Identify common causes of acute deterioration using data from the recognition and response systems. These may include common presentations and causes of acute physiological deterioration, such as1-4:

  • Airway obstruction and respiratory depression associated with issues such as neurological events or opioid overdose
  • Altered level of consciousness associated with issues such as neurological events, abnormal blood glucose or delirium
  • Respiratory distress associated with issues such as fluid overload, sepsis or exacerbations of existing lung disease
  • Arrhythmias
  • Hypotension associated with conditions such as
    • sepsis
    • dehydration
    • post-surgical bleeding
    • postpartum maternal haemorrhage
    • cardiac failure
  • Medication side effects, interactions, or related complications such as allergies or errors.

Map the common causes of acute deterioration against the capacity of the service to provide definitive management for each of them. For example, psychosis may be a relatively common cause of acute deterioration in mental state in the emergency department, but may be unable to be effectively managed in another service; a system for rapid referral to specialist mental health services would be required. Similarly, presentations of multi-organ failure associated with sepsis may be a relatively common cause of acute physiological deterioration and require a system for rapid referral to a tertiary intensive care service.

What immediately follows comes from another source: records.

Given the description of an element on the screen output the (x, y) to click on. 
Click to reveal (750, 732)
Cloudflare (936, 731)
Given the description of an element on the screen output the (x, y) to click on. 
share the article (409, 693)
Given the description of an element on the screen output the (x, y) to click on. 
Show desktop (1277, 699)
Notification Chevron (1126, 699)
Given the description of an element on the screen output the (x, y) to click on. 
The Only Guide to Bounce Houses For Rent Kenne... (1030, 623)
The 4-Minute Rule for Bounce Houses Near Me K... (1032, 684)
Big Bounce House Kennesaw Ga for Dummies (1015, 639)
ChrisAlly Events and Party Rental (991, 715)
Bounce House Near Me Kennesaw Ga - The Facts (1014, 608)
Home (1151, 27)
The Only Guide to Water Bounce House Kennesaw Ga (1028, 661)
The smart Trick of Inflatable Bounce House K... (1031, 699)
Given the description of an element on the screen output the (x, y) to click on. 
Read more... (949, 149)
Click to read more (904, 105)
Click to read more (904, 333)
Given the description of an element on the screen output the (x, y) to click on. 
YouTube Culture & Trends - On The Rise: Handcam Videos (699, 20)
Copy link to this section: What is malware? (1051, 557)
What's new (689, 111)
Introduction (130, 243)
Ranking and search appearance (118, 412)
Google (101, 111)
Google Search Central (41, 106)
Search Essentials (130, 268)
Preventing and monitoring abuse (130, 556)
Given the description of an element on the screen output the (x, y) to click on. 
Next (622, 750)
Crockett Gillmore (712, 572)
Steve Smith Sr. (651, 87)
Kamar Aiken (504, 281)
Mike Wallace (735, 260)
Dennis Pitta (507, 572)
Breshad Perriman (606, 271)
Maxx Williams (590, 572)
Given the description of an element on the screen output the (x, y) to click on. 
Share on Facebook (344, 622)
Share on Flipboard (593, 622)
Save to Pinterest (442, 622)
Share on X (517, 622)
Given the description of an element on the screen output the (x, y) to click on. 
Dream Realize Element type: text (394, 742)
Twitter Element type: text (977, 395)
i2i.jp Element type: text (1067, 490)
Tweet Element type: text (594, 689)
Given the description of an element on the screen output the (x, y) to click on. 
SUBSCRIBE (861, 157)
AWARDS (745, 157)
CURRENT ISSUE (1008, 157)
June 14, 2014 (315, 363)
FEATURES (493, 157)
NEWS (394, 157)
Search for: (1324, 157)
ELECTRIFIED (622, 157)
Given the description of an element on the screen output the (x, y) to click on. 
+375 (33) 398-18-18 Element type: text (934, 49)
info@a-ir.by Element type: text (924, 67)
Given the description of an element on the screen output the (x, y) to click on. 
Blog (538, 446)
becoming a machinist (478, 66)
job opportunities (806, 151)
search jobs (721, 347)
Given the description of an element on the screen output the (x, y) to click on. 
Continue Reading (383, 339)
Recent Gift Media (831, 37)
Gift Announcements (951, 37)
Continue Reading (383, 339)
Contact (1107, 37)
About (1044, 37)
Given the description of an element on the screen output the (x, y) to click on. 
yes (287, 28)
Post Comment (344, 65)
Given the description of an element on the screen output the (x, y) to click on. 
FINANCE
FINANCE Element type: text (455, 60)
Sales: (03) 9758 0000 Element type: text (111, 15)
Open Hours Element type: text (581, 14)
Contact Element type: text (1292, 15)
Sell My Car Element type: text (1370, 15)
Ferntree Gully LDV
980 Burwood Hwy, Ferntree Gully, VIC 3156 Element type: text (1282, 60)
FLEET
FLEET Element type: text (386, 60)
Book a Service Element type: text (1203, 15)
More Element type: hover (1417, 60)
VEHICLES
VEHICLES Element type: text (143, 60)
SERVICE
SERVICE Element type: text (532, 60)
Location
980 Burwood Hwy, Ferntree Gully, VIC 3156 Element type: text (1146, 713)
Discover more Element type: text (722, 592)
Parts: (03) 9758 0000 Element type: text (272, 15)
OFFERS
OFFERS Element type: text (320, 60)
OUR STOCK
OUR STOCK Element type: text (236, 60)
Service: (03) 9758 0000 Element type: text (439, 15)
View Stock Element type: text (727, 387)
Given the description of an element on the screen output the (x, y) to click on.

Develop processes for rapid referral between services within the health service organisation (for example, mental health services, palliative care, aged care, intensive care) and for rapid referral to external acute healthcare services. Include processes for the safe transport of patients in the referral systems. Referral to external services for definitive treatment of acute deterioration may also require referral to emergency transport services.

References 

  1. Endacott R, Kidd T, Chaboyer W, Edington J. Recognition and communication of patient deterioration in a regional hospital: a multi-methods study. Aus Crit Care 2007;20(3):100–5.
  2. Quach JL, Downey AW, Haase M, Haase-Fielitz A, Jones D, Bellomo R. Characteristics and outcomes of patients receiving a medical emergency team review for respiratory distress. J Crit Care 2008;23(3):325–31.
  3. Jones D, Bellomo R. Introduction of a rapid response system: why we are glad we MET. Crit Care 2006;10(1):121.
  4. Downey AW, Quach JL, Haase M, Haase-Fielitz A, Jones D, Bellomo R. Characteristics and outcomes of patients receiving a medical emergency team review for acute change in conscious state or arrhythmias. Crit Care Med 2008;36(2):477–81.